Pleiotropic functions of catabolite control protein CcpA in Butanol-producing Clostridium acetobutylicum
1 Key Laboratory of Synthetic Biology, Institute of Plant Physiology and Ecology, Shanghai Institutes for Biological Sciences, Chinese Academy of Sciences, 300 Fenglin Road, Shanghai 200032, China
2 School of Chemical Engineering and Technology, Tianjin University, Tianjin, 300072, China
3 Shanghai Research and Development Center of Industrial Biotechnology, Shanghai, 201201, China
BMC Genomics 2012, 13:349 doi:10.1186/1471-2164-13-349Published: 30 July 2012
Clostridium acetobutylicum has been used to produce butanol in industry. Catabolite control protein A (CcpA), known to mediate carbon catabolite repression (CCR) in low GC gram-positive bacteria, has been identified and characterized in C. acetobutylicum by our previous work (Ren, C. et al. 2010, Metab Eng 12:446–54). To further dissect its regulatory function in C. acetobutylicum, CcpA was investigated using DNA microarray followed by phenotypic, genetic and biochemical validation.
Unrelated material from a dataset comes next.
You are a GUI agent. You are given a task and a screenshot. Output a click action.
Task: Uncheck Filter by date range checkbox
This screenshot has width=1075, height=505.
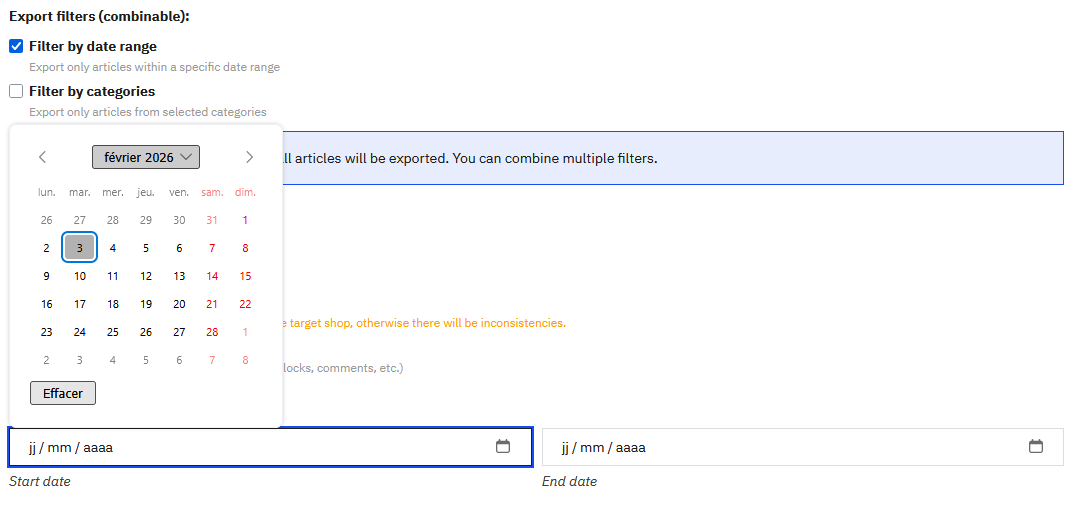coord(16,46)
CcpA controls not only genes in carbon metabolism, but also those genes in solvent production and sporulation of the life cycle in C. acetobutylicum: i) CcpA directly repressed transcription of genes related to transport and metabolism of non-preferred carbon sources such as D-xylose and L-arabinose, and activated expression of genes responsible for D-glucose PTS system; ii) CcpA is involved in positive regulation of the key solventogenic operon sol (adhE1-ctfA-ctfB) and negative regulation of acidogenic gene bukII; and iii) transcriptional alterations were observed for several sporulation-related genes upon ccpA inactivation, which may account for the lower sporulation efficiency in the mutant, suggesting CcpA may be necessary for efficient sporulation of C. acetobutylicum, an important trait adversely affecting the solvent productivity.
This study provided insights to the pleiotropic functions that CcpA displayed in butanol-producing C. acetobutylicum. The information could be valuable for further dissecting its pleiotropic regulatory mechanism in C. acetobutylicum, and for genetic modification in order to obtain more effective butanol-producing Clostridium strains.